二次創作小説(紙ほか)※倉庫ログ

Re: 【少年陰陽師】虚空を駆ける星の如く ( No.38 )
日時: 2012/01/23 18:03
名前: 光彩 (ID: vOB0vHGS)

【第二十四話】

静けさだけが残る境内。

その中を、一陣の風が駆け抜けた。瞬時に、辺りが清浄な気に包まれる。

「___全く、息が詰まるわ」

この風の主。それはここの神社の、巫女。

二十歳に届いたくらいの風貌は、どこか凛とした雰囲気を醸し出している。

だが、少しだけ気だるそうな彼女の瞳に宿るのは、憂い。

「一人ってのも、退屈なものね」

昴が蒸発してから、一ヶ月。

空が探しに出て、十日ほど。

____あの子達は、大丈夫だろうか。

ふと胸元に手を当てる。思い出すのは、空に託した石の欠片。

かの戦いで砕け散ったそれは、もう何の力も持たない欠片となってしまったが。

『虹水晶』___。我ら一族に伝わる、秘宝……。

◆ ◇ ◆ ◇ ◆ ◇ ◆ ◇

静寂に押しつぶされそうになって、巫女は大きく息を吐き出した。

『巫女さまー、今日のご飯何ー?』

『……お前食うことしか能が無いよな』

『なにをーっ!』

小さいながらも、騒がしい毎日。なんだかんだで、いなくなると淋しいものだ。

外に出て、夜空を仰ぐ。あの日から、もう十五年も経つのか。

あの忌々しい出来事。全てを変えた、あの______。

しばし追想に浸った、刹那。

舞い降りた影。





「_____久しいな、冴月」

「……影、羅」



 *    *    *

巫女さまの本名は『冴月』でしたー。
読みは『さつき』で。

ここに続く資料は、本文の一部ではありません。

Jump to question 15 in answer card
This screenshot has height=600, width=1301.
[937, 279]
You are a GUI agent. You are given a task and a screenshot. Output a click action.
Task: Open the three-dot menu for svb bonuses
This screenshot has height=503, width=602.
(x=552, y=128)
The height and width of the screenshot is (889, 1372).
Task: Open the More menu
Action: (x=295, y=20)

この二人の関係や、いかに……
ていうか、こいつら何者よ……

脳内BGMは初音ミクの『影踏みエトランゼ』(ry
時間設定は、前話の数時間後です。
で、やっぱり短い。

しょっちゅう更新で短いのと、
ときたま更新で長いのと、どっちがいいんだろ。

石の欠片については、十七話を参照するといいような。